Najważniejsze mecze były te derbowe z Arisem?
Jedne z ważniejszych, ale rywalizacja z AEK też jest bardzo istotna dla kibiców. Przed finałem Pucharu Grecji właśnie z tym klubem, przyszła do nas grupka starszych fanów, którzy są dłużej z PAOK, niż ja na świecie. Najpierw podziękowali za mistrzostwo, ale później poprosili o więcej, czyli o podwójną koronę, której jeszcze nigdy w historii nie udało się wywalczyć.

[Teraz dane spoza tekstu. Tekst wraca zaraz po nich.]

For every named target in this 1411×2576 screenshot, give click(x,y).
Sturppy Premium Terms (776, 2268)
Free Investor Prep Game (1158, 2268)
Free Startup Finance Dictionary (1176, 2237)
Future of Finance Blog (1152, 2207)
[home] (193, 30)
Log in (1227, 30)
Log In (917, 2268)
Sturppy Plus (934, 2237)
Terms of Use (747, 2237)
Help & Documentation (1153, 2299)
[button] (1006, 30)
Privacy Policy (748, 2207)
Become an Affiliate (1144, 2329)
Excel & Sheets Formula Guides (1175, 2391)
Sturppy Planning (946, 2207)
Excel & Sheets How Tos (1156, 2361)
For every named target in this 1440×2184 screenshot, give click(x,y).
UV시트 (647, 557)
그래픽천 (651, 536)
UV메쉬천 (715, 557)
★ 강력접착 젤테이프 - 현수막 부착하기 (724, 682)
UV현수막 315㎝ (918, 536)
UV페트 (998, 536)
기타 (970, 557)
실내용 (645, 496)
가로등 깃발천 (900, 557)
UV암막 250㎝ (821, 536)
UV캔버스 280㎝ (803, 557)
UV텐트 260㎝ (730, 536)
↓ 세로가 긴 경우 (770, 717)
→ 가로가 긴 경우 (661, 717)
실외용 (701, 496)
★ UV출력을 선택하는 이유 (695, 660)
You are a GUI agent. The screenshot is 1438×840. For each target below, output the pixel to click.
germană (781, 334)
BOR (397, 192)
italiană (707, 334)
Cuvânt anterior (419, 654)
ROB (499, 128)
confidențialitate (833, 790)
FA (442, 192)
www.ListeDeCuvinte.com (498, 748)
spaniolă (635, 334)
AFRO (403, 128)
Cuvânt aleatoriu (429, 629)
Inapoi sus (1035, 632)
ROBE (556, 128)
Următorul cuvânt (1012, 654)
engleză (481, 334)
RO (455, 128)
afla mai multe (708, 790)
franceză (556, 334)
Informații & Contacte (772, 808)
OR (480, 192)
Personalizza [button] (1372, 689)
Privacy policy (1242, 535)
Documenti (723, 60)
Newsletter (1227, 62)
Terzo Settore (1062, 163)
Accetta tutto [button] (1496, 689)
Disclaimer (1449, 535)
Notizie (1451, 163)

Trudno było ci się odnaleźć w Grecji?
Obawiałem się początków, tymczasem zostałem bardzo miło przywitany. Koledzy ustawili tunel, sprzedali po kopniaku na szczęście i tyle. Do tego wszystkiego w klubie jest trener Mirosław Sznaucner, który jeszcze kilka lat temu grał w piłkę z kapitanem naszej drużyny – Vieirinhą. Teraz pracuje przy drużynie U-19, która grała w Młodzieżowej Lidze Mistrzów i odpadła z Tottenhamem. Mistrzostwo kraju zdobyli w cuglach. Przez pierwsze dwa czy trzy tygodnie był ze mną na każdym treningu, więc było mi trochę łatwiej. Trener Sznaucner ma u kibiców PAOK duży szacunek. Nawet jak siadaliśmy wspólnie w restauracji czy kawiarni, to ludzie podchodzili, prosili go o zdjęcia. Na pewno nie jest anonimowy w Salonikach.
Jak idzie nauka języka greckiego?
Nie uczę się w ogóle. Szkolę tylko angielski. Wynika to z tego, że w zespole mamy mało Greków. Poprzedni trener był Rumunem, a obecny jest Portugalczykiem, więc wszystko jest prowadzone po angielsku. Chyba zacznę się niedługo uczyć portugalskiego, bo w szatni chyba jest najczęściej używanym językiem. Mamy wielu zawodników z Portugalii, Brazylii czy Hiszpanii, którzy mówią bardzo podobnie.